DOCUMENT EXTRACT:

↓↓↓

Muh man, Bill Petti.

Seems to me this could be important for playoff performance. A more consistent team being less likely to go cold at the worst possible time.

…and less likely to get hot at the best possible time.

Considering that you will in theory be facing the toughest pitchers in the playoffs, I don’t know if “relying on guys getting hot” seems like a great strategy. If I could bank 3 runs in every game and just play defense, I’d win more often than a team who averages 4 runs a game but relies on a long tail to have that number (since it doesn’t matter if they score 4 runs or 4,000 to beat my sure-bet 3). Any distribution of run scoring is going to be truncated (unless you find a way to score less than zero), so volatility in run scoring is mainly going to be extending that right tail.

B N– relying on guys to get hot isn’t a great strategy for the playoffs… it’s the only strategy. Too few samples. Hottest team wins.

↑↑↑

DATA SHOWN:
↓↓↓

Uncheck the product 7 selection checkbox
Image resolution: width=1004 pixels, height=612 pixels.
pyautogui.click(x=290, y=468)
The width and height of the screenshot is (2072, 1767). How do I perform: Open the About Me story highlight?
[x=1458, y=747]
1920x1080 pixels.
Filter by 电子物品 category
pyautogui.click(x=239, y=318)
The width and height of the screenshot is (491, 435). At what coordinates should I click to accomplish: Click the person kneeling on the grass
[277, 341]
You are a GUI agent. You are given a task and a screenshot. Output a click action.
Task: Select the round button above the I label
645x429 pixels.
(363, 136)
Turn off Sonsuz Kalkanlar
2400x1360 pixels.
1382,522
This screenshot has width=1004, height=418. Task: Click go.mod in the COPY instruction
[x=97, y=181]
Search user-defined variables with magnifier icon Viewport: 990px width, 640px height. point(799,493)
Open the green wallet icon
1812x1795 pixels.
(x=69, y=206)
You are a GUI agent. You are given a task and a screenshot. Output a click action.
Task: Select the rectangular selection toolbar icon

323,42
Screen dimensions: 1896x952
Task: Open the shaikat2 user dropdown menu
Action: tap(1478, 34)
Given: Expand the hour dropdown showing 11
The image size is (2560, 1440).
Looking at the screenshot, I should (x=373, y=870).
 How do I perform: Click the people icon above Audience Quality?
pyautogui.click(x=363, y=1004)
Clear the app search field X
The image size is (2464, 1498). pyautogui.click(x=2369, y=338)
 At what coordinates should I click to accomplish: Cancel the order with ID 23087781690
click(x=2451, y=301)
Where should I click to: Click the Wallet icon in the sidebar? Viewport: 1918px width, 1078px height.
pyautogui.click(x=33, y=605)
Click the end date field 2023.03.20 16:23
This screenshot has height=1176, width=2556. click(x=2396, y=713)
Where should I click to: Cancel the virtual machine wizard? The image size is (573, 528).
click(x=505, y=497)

↑↑↑

WHAT IS EXPECTED: Write out the forum thread on run-scoring consistency in the playoffs in full, word for word. The records were taken from a different source than the text.

FULL RESPONSE:
Muh man, Bill Petti.

Seems to me this could be important for playoff performance. A more consistent team being less likely to go cold at the worst possible time.

…and less likely to get hot at the best possible time.

Considering that you will in theory be facing the toughest pitchers in the playoffs, I don’t know if “relying on guys getting hot” seems like a great strategy. If I could bank 3 runs in every game and just play defense, I’d win more often than a team who averages 4 runs a game but relies on a long tail to have that number (since it doesn’t matter if they score 4 runs or 4,000 to beat my sure-bet 3). Any distribution of run scoring is going to be truncated (unless you find a way to score less than zero), so volatility in run scoring is mainly going to be extending that right tail.

B N– relying on guys to get hot isn’t a great strategy for the playoffs… it’s the only strategy. Too few samples. Hottest team wins.